(Stored data entries)

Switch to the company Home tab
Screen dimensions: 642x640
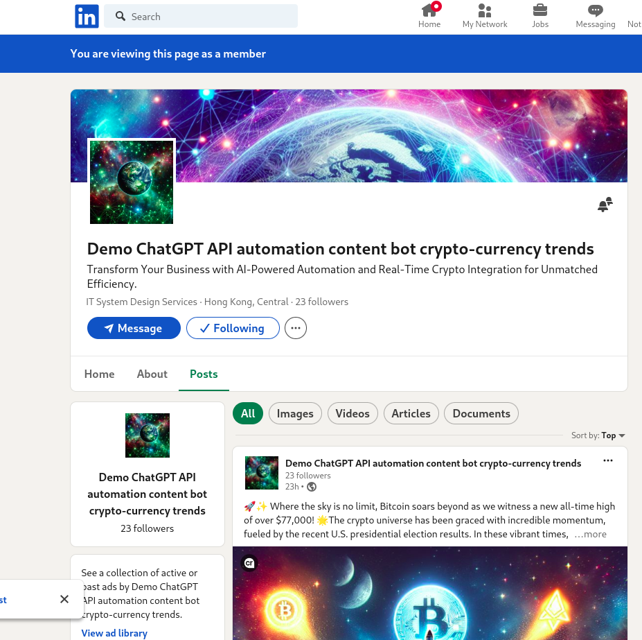(99, 374)
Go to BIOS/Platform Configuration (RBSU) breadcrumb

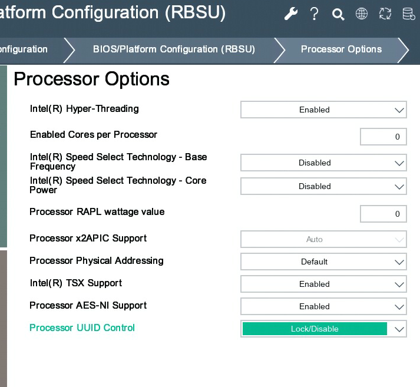(174, 49)
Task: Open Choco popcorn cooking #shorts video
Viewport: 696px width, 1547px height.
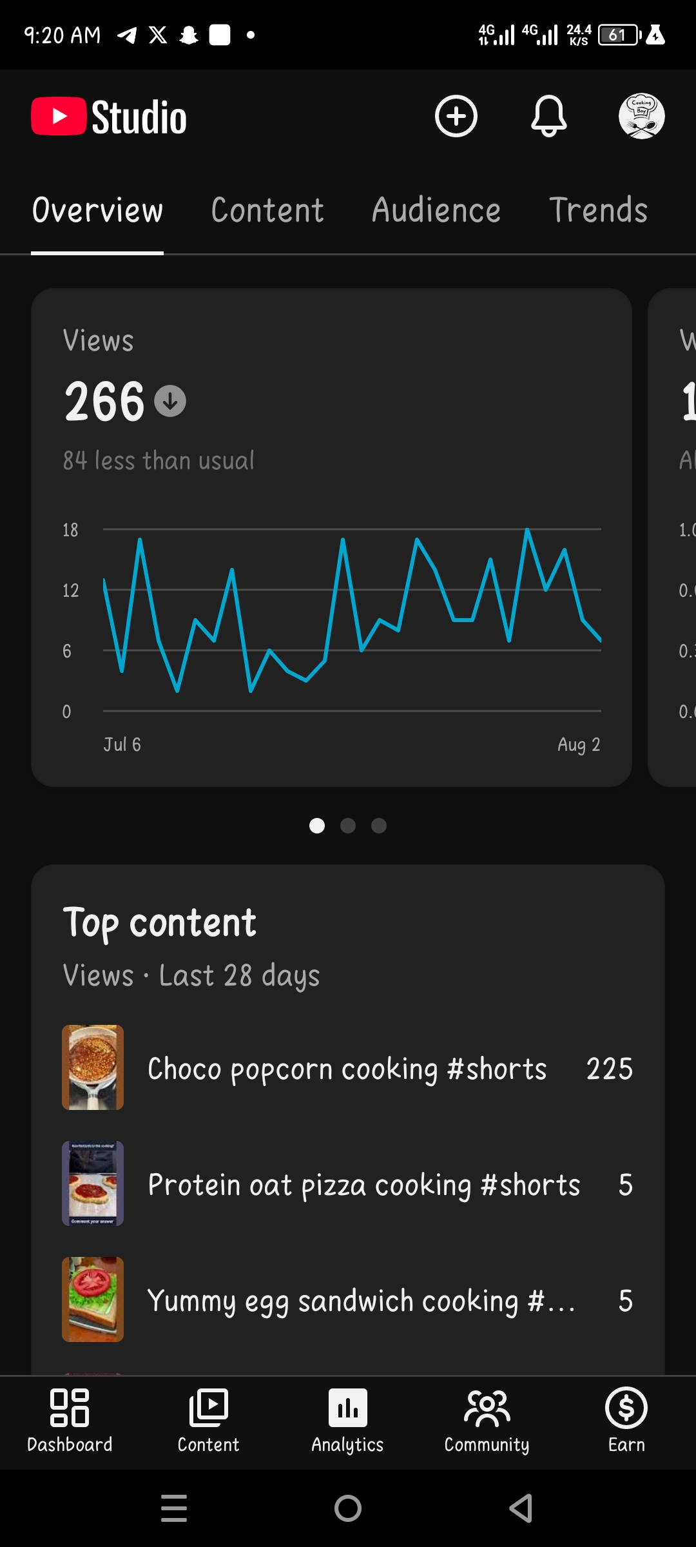Action: point(348,1068)
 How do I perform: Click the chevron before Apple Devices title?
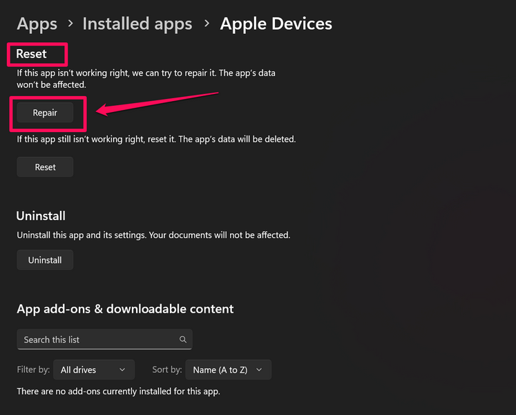pyautogui.click(x=206, y=24)
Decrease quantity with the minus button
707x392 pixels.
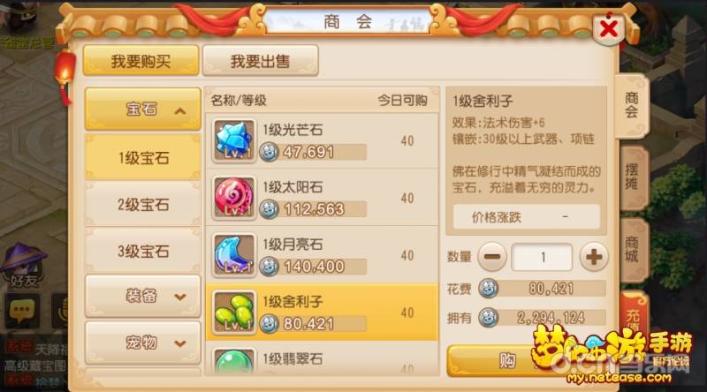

● **WHAT IS NEEDED**
The line with "Task: Open Choco" and each line after it, through the final line of the data, are to be duplicated exactly, with pictures left out and nothing more included.

● **RESPONSE BOX**
Task: Open Choco popcorn cooking #shorts video
Viewport: 696px width, 1547px height.
Action: point(348,1068)
 How do I perform: Click the chevron before Apple Devices title?
pyautogui.click(x=206, y=24)
Decrease quantity with the minus button
707x392 pixels.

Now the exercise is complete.